En tant que «gérant de service» chez le concessionnaire Gabriel Volkswagen, Mark Hritchuk devait s'assurer que les mécaniciens travaillent avec des outils sécuritaires. Voilà ce que le juge Jean Sirois a conclu, hier, en inculpant M. Hritchuk, sous deux accusations de négligence criminelle ayant causé des blessures à deux mécaniciens.

Le juge a rendu sa décision séance tenante, après quatre jours d'enquête préliminaire, au palais de justice de Montréal. Les accusations ont trait à un accident de travail survenu le matin du 10 février 2005, dans le garage situé avenue Dollard, à LaSalle.

 

Ce matin-là, Alain Daoust, un mécanicien qui possède plus de 20 ans d'expérience, a été gravement brûlé en tentant de vider le réservoir d'une auto avec une pompe artisanale. La pompe en question était activée par un chargeur de 12 volts. Un soudain reflux d'essence, les vapeurs et une étincelle ont transformé M. Daoust en torche humaine. Il a été brûlé au troisième degré sur 35% du corps. Il a subi 30 interventions chirurgicales depuis, et ce n'est pas fini.

Un autre mécanicien, Clyde Boyce, a lui aussi été brûlé, mais de moindre façon. Il a réussi à s'éteindre en allant se rouler dans la neige, et s'en est tiré avec des blessures à une main.

Dans le cadre de l'enquête préliminaire, il a été démontré que l'appareil normalement utilisé pour vider un réservoir d'essence, le «gas guzzler», était brisé, et ce, depuis plusieurs années. Clyde Boyce avait «patenté» une pompe, et c'est ce que les mécaniciens utilisaient généralement quand ils devaient vider le réservoir d'une auto pour effectuer une réparation. Il n'y avait pas eu de problème auparavant, mais ce matin-là, une série d'imprévus et de circonstances ont fait que ça a sauté.

Une disposition relativement nouvelle dans la loi

Ce que le ministère public reproche à M. Hritchuk, c'est d'avoir laissé les employés sous sa responsabilité travailler de façon non sécuritaire. Il aurait en quelque sorte péché par omission, en ne faisait pas réparer le «gas guzzler».

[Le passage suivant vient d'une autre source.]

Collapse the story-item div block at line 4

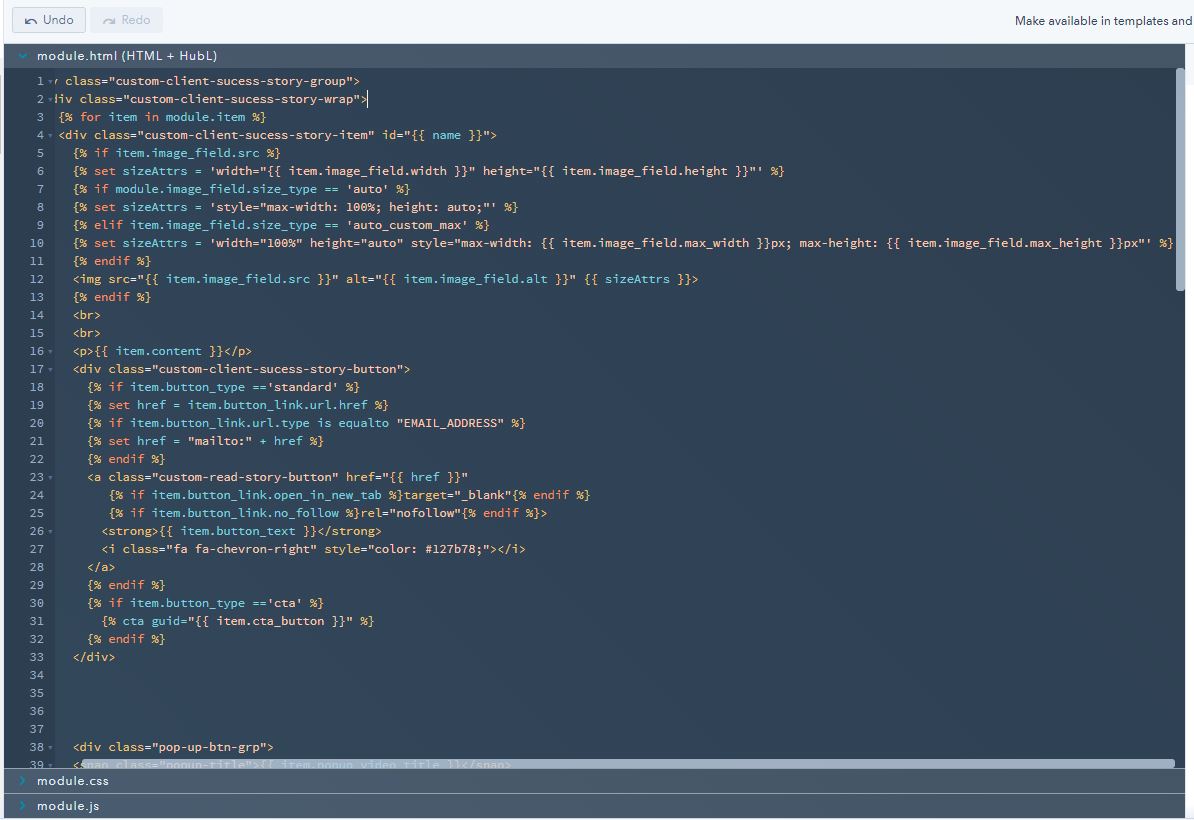[49, 134]
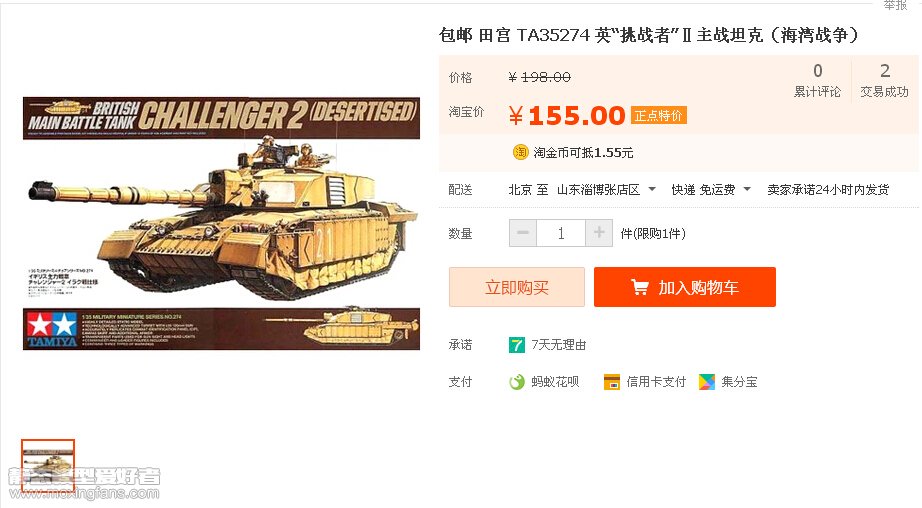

M. Hritchuk est le premier garagiste à goûter à la médecine d'une disposition introduite dans le Code criminel en 2004, (l'article 217.1), adoptée justement pour éviter les accidents de travail. Cet article stipule que celui qui supervise un travail doit prendre des mesures pour éviter qu'il n'en résulte des blessures pour autrui.

Hier, dans sa plaidoirie, l'avocat de l'accusé, Me Robert Delorme, a convenu qu'il y avait comme une «odeur de négligence», mais ce n'est pas parce qu'il y a négligence que celle-ci est criminelle. Pour répondre à ce critère, plaidait-il, il faut un niveau de conscience proche de la connaissance. Et puis, on ne peut prétendre que l'on vit dans une société à risque zéro, a-t-il ajouté.

Le procureur de la Couronne, François Allard, a soutenu de son côté «qu'on ne joue pas avec l'essence». Des mécaniciens qui ont témoigné s'accordaient pour dire que M. Hritchuk distribuait les tâches, mais n'intervenait pas dans le travail des mécanos. «Il aurait dû aller voir comment le travail se faisait», a plaidé Me Allard.

Même s'il y a eu faute d'employés, cela n'influe pas sur le devoir de M. Hritchuk, a fait valoir le juge, en rendant sa décision.

Le rôle du magistrat à cette étape du processus était de décider s'il y a suffisamment de preuves pour inculper le «gérant de service». Cela étant fait, ce sera au juge du procès, ou à un jury, d'évaluer la crédibilité des témoins et de décider de la culpabilité du «gérant de service».

Il est à noter que l'entreprise a été condamnée à une forte amende pour cet accident, au terme d'une enquête de la CSST. Si l'affaire se retrouve aujourd'hui en cour criminelle, c'est que M. Daoust a porté plainte à la police, et que le ministère public a décidé de porter des accusations.

Soulignons enfin que l'article 217.1 a été conçu dans la foulée d'une explosion qui avait tué 26 mineurs en Nouvelle-Écosse, en 1992, alors que le système de sécurité avait été débranché délibérément pour accélérer le travail. La poursuite pour négligence criminelle intentée contre les dirigeants a avorté en raison de difficultés juridiques. L'adoption de cet article visait justement à pallier cette lacune.